#### Exercise aim:
Starting with the line that contains "Where should I", return every line through the end of the listing below exactly as written. Omit the pictures.

#### Listed entries:
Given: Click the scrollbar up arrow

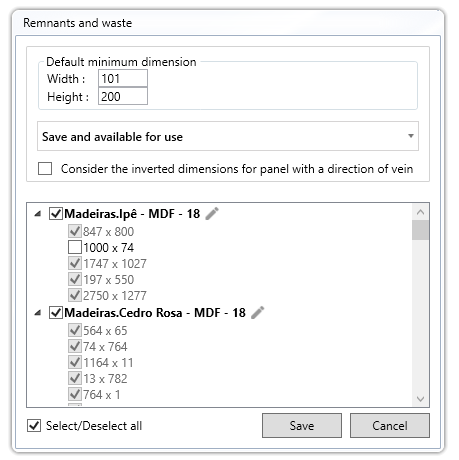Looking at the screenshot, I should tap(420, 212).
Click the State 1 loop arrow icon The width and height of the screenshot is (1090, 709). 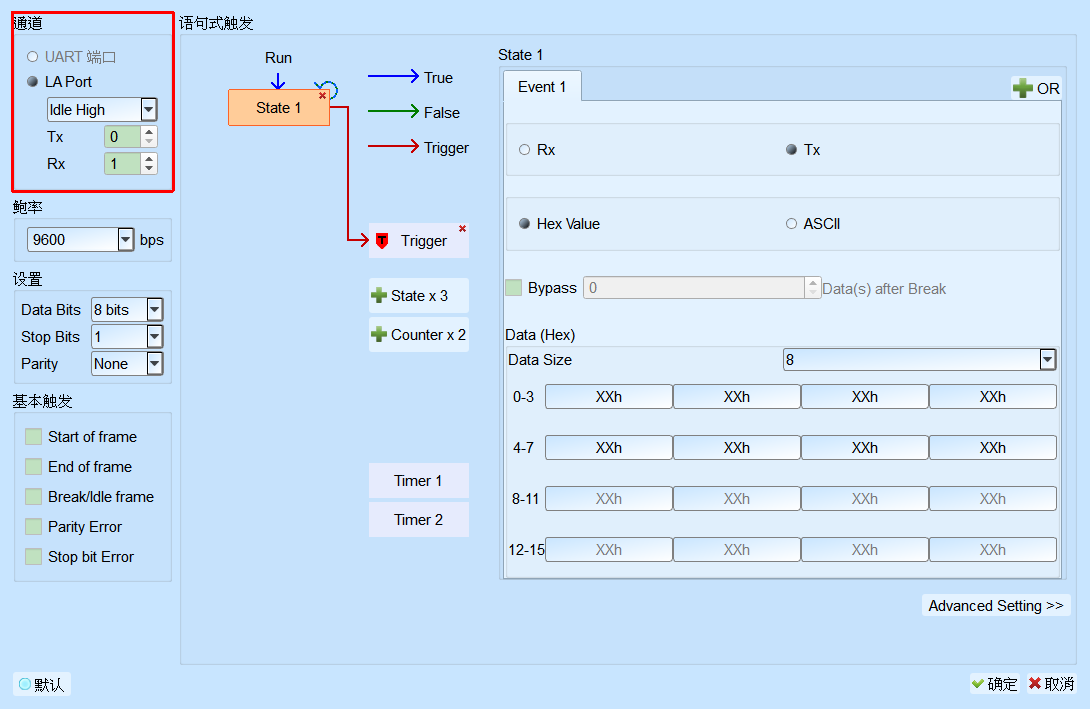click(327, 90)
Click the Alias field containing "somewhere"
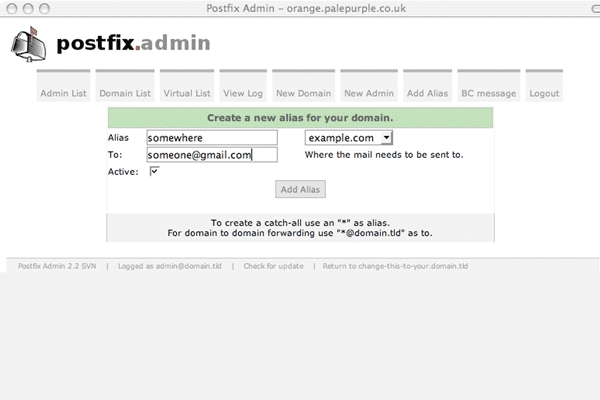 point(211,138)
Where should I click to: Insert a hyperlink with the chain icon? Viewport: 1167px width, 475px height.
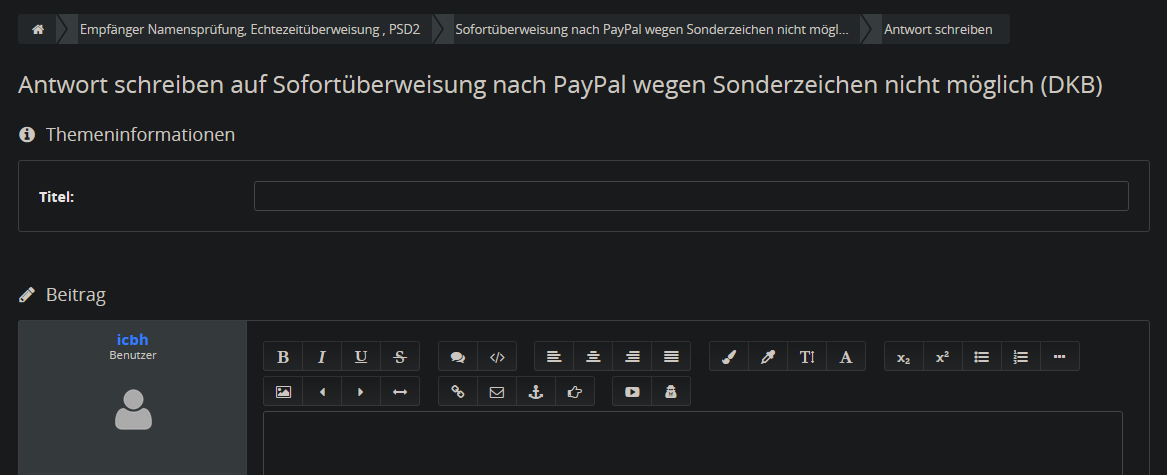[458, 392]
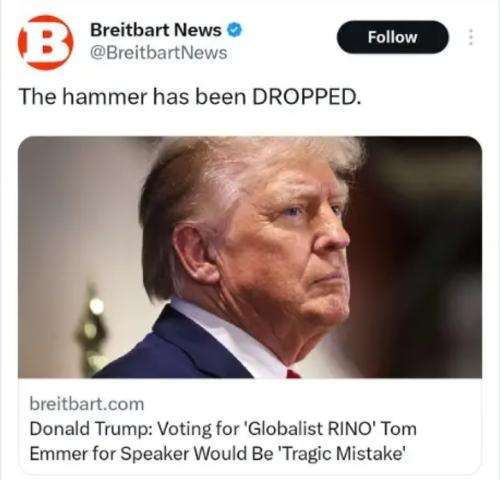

#### Answer section:
Where should I click to: Insert a hyperlink with the chain icon? Viewport: 1167px width, 475px height.
[458, 392]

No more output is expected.